Finalement, on a parlé de brouillard, de brume, de bancs de brume, etc. Rien de très précis si ce n'est les rapports météorologiques (METAR) produits en preuve pour des aéroports situés plus ou moins dans les environs mais aucun à Mascouche même. Dans des situations de la sorte, il est souvent difficile d'établir une condition météorologique précise; le seul fait qu'au décollage la visibilité recule avec la course de l'aéronef au sol et encore plus en vol dès que l'aéronef a quitté la surface d'appui, les observations entre des témoins fixes au sol et celles du commandant de bord vont invariablement différer.
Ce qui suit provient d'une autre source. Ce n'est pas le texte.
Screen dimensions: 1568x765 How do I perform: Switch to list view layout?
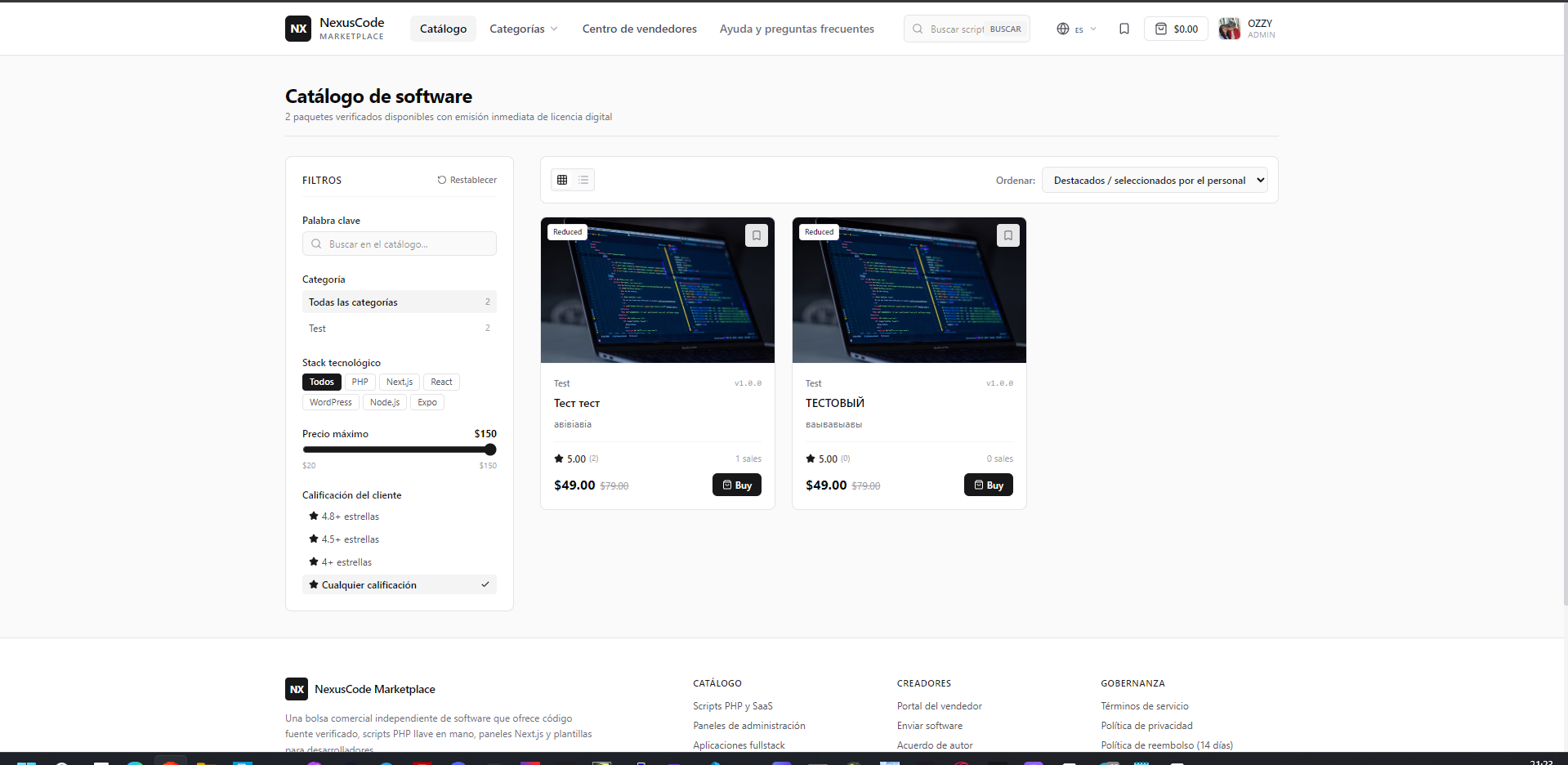pyautogui.click(x=583, y=180)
Et c'est, à mon avis, le point principal de tout le litige : la visibilité enregistrée par les témoins au sol ne peut pas concorder avec celle du pilote, en l'occurence M. Pourtau qui, lui, s'éloignait des observateurs.
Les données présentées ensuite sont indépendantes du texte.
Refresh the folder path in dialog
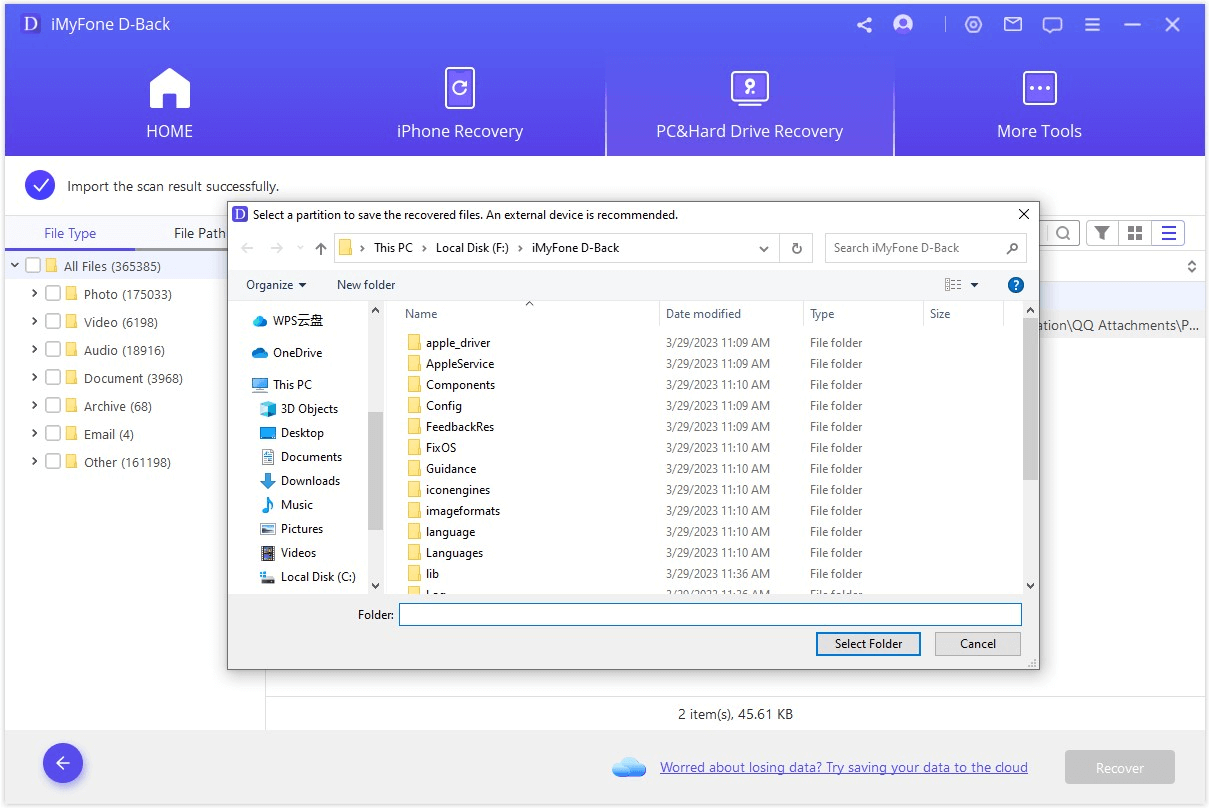This screenshot has width=1209, height=808. 797,248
C'est pourquoi, M. Pourtau, pour prouver son point, a pris la peine d'aller mesurer en automobile la distance qu'il prétend avoir eu comme visibilité lors du décollage soit, au moins trois milles.

CONCLUSION

À la suite de tout ce qui précède, j'en conclue que la visibilité dont parle la réglementation dans une zone non contrôlée, est celle que le pilote peut observer en vol : le sous-alinéa 602.115c)(i), l'expression AGL et la définition de décollage nous permettent d'en arriver à cette conclusion.

Ce qui semble manquer dans la réglementation lorsqu'il s'agit de vol VFR, c'est la définition de la visibilité au décollage telle que nous la retrouvons à l'alinéa 602.126(1)c), mais dans des conditions de vol IFR.
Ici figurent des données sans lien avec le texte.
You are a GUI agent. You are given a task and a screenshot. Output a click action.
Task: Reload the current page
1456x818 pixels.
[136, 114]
J'en conclue donc que les témoins des deux parties n'ont pas menti mais, dans le cas des témoins au sol (« statiques » en opposition au témoin à bord de l'aéronef qui, en roulant au sol, s'éloigne des observateurs fixes) je ne peux leur accorder autant de poids que j'en accorde à M. Pourtau puisque le sous-alinéa 602.115c)(i) parle de visibilité en vol et que l'expression AGL fait partie du même article, ce dont parle précisément M. Pourtau; considérant que je n'ai pas plus de raison de ne pas croire ce dernier, la prépondérance des probabilités, en me basant sur les définitions analysées plus haut, penche en faveur de M. Pourtau.

DÉCISION

Pour toutes les raisons invoquées précédemment, je rejette l'allégation du ministre et annule l'amende de 250,00 $ qui avait été imposée à M. Pourtau.